30. Método para triar uma substância que inibe uma formação de complexo entre uma proteína TARM e a cadeia FcRy ou um sal da mesma, ou um solvato da mesma, caracterizado pelo fato de que compreende as etapas de: (g) contactar um anticorpo ou um fragmento funcional do mesmo como definido em qualquer uma das reivindicações de 7 a 12 com uma célula dendrítica na presença ou ausência de uma substância de teste; e (h) medir o nível de expressão da cadeia FcRy em referida célula dendrítica, sendo que referida proteína TARM é uma proteína secretora ou de membrana selecionada dentre as seguintes (ix), (x), (xi) e (xii): (ix) uma proteína secretora ou de membrana compreendendo a seqüência de aminoácidos da SEQ ID NO: 2, SEQ ID NO: 4, SEQ ID NO: 6, SEQID NO: 8, SEQ ID NO: 10 ou SEQID NO: 12; (x) uma proteína secretora ou de membrana que compreende uma seqüência de aminoácidos da SEQ ID NO: 2, SEQ ID NO: 4, SEQ ID NO: 6, SEQ ID NO: 8, SEQ ID NO: 10 ou SEQ ID NO: 12 em que um ou mais aminoácidos são inseridos, substituídos ou deletados, ou um ou mais aminoácidos são adicionados a uma ou ambas as extremidades, e que é funcionalmente equivalente a uma proteína que consiste da seqüência de aminoácidos da SEQ ID NO: 2, SEQ ID NO: 4, SEQ ID NO: 6, SEQ ID NO:8, SEQ ID NO: 10 ou SEQID NO: 12; (xi) uma proteína secretora ou de membrana que é codificada por um polinucleotídeo que hibridiza em condições estringentes com um polinucleotídeo que codifica a seqüência de aminoácidos da SEQ ID NO: 2, SEQ ID NO: 4, SEQ ID NO: 6, SEQ ID NO: 8, SEQ ID NO: 10 ou SEQ ID NO: 12, e que é funcionalmente equivalente a uma proteína que consiste da seqüência de aminoácidos da SEQ ID NO: 2, SEQ ID NO: 4, SEQ ID NO: 6, SEQID NO: 8, SEQ ID NO: 10 ou SEQID NO: 12; e (xii) uma proteína secretora ou de membrana que compreende uma seqüência de aminoácidos apresentando 70 % ou mais de identidade com a seqüência de aminoácidos da SEQ ID NO: 2, SEQ ID NO: 4, SEQ ID NO:6, SEQ ID NO: 8, SEQ ID NO: 10 ou SEQ ID NO: 12, e que é funcionalmente equivalente a uma proteína que consiste da seqüência de aminoácidos da SEQ ID NO: 2, SEQ ID NO: 4, SEQ ID NO: 6, SEQ ID NO: 8, SEQ ID NO: 10 ou SEQID NO: 12.

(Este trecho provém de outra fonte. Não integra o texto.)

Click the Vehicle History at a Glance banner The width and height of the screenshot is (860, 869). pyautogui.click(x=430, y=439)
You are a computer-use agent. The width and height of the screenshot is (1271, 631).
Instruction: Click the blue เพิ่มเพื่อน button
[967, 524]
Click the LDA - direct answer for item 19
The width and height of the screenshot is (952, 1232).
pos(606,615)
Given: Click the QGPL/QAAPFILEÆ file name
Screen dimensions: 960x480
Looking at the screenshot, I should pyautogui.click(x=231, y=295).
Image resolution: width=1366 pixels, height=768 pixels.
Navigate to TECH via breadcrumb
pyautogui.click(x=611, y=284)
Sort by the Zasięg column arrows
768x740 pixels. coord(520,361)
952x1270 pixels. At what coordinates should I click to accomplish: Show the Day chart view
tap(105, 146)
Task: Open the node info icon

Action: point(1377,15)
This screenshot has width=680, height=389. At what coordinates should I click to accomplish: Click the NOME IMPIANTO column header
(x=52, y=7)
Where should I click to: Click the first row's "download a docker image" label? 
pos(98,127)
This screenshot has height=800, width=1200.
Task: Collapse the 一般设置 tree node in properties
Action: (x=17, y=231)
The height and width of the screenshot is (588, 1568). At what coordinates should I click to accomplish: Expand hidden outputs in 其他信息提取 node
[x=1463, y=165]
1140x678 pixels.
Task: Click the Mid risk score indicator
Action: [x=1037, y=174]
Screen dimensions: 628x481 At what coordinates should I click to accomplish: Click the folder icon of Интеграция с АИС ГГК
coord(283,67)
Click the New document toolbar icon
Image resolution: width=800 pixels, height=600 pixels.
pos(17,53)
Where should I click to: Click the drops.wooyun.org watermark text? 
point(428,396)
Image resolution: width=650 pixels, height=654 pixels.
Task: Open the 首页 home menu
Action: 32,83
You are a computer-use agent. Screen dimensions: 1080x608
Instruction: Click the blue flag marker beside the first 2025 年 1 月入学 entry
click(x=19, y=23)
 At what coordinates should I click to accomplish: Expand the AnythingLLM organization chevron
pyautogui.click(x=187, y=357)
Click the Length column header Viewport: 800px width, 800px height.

31. Método de seleção de acordo com a reivindicação 30, caracterizado pelo fato de que compreende adicionalmente a etapa de (i) comparar o nível de expressão da cadeia FcRy na presença de uma substância de teste com o nível de expressão da cadeia FcRy a ausência de uma substância de teste, após a etapa (h).